Identification of outlying data points
PDC searches for data points lying outside (+/-) an adjustable range. A median filter is applied after masking of potential astrophysical events, such as giant planet transits, stellar flares, and microlensing. After removing the median, the residual light curve is examined for points lying further than a pre-set value. In the subsequent transit search phase for Kepler, flagged points are filled ("gapped") via interpolation. However, light curves available in the archive at MAST do not have outliers removed; the data is unaltered for user interpretation.
Performance and cautions
The Kepler data pipeline was originally optimized for transit searches. We note here some precautions for working with the conditioned data (PDC).
Kepler is more sensitive then any previous photometer producing near-continuous time series. The mission is also exploring a variability domain not previously accessible. Therefore, we are encountering subtleties in the data and the data processing not seen before.
Users are reminded to compare the calibrated light curve (PA) to the corrected light curves (PDC), to ascertain the reliability of any astrophysical signature in your data. Following are examples of specific situations found in PDC output of which the user should be aware:
(a) Fails to identify and correct a source-specific discontinuity.
(b) Poor detrending may introduce noise into complex lightcurves.
(c) May identify a stellar eclipse as a flux discontinuity.
(d) Fail to accurately track slowly rising or declining flux levels over a quarter.
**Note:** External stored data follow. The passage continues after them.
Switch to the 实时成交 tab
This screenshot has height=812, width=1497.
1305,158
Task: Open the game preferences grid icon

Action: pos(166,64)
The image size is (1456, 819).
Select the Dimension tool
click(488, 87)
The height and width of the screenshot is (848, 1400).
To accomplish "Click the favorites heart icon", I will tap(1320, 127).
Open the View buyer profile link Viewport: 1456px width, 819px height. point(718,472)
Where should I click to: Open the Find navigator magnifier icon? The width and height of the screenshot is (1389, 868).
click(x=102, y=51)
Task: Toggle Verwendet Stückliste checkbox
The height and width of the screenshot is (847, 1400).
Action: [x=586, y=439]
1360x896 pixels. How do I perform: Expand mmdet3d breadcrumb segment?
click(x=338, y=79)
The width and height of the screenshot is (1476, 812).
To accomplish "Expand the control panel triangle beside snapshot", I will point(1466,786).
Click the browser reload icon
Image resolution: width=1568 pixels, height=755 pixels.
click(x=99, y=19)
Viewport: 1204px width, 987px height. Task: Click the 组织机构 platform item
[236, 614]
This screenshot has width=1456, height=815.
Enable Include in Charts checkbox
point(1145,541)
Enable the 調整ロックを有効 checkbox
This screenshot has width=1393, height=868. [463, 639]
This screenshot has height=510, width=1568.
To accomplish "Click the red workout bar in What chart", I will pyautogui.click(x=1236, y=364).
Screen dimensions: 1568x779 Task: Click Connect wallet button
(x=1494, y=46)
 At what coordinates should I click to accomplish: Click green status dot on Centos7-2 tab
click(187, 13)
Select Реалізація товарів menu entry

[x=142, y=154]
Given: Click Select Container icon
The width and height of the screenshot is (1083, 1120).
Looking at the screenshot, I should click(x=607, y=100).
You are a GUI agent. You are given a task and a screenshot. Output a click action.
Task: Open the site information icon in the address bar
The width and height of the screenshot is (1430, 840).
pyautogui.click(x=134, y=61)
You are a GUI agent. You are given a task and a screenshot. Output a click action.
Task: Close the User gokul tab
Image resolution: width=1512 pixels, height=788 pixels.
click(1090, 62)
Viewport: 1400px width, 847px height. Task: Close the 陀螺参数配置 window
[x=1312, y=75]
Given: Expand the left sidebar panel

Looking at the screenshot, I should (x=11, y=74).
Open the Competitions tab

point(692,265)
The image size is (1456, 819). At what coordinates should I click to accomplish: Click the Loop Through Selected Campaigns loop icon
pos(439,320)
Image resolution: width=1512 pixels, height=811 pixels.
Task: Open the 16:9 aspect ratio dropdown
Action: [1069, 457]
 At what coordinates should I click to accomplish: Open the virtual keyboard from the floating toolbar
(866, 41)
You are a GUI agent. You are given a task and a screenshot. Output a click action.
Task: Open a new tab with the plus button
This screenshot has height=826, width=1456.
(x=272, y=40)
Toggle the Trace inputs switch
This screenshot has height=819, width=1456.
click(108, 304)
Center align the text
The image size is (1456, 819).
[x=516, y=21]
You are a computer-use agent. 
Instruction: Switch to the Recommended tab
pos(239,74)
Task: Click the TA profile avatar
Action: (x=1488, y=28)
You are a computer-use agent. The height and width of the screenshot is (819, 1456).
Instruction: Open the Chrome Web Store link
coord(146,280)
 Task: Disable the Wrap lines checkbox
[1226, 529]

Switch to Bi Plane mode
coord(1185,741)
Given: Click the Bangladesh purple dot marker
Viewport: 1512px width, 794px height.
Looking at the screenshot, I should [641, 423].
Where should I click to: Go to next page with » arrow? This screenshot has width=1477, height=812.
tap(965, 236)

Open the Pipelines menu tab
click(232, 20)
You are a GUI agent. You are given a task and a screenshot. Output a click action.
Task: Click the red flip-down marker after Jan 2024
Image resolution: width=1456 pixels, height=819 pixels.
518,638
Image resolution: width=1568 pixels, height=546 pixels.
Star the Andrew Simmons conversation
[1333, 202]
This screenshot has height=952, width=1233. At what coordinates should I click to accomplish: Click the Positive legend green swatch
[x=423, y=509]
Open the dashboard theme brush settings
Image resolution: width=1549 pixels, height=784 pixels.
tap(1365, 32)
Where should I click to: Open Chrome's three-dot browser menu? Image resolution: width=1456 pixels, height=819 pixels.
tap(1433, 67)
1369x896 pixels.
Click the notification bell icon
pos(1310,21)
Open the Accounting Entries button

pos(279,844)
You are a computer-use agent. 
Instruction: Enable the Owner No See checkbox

If this linear term is correlated with centroid motion times series, the linear term may be removed from the data.
(e) Positive outliers which are not flagged as real events. PDC may tag these events as discontinuities, and attempt to correct.
Output of PA (top curve) and PDC (bottom curve) for a variable star observed during Q1. This source displays periodic behavior with ~1% peak-to-peak amplitude on a timescale of ~5 days. The figures show that the overall source variability is preserved by PDC. Systematic noise introduced by an onboard heater can be seen as the short period wiggles in the upper light curves. This noise is removed by PDC as the noise signal is correlated with ancillary engineering data.
Kepler is sensitive to an enormous volume of variability phase space. Overall, the corrected light curves are excellent probes of the underlying variations on a wide range of sources. In broad terms, users should be cognizant of three types of phenomena for which the validity of the corrected light curves warrant caution:
(1) Low amplitude (10s-100s PPM) variability with periods > 10 days.
(2) Strongly episodic variable stars, such as cataclysmic binaries. PDC may flag eruptive phenomena as discontinuities, or attempt a fit which may unintentionally modify the data.
(3) Complex light curves, exhibiting multiple varying components, for example and eclipsing binary with one or both components also variable.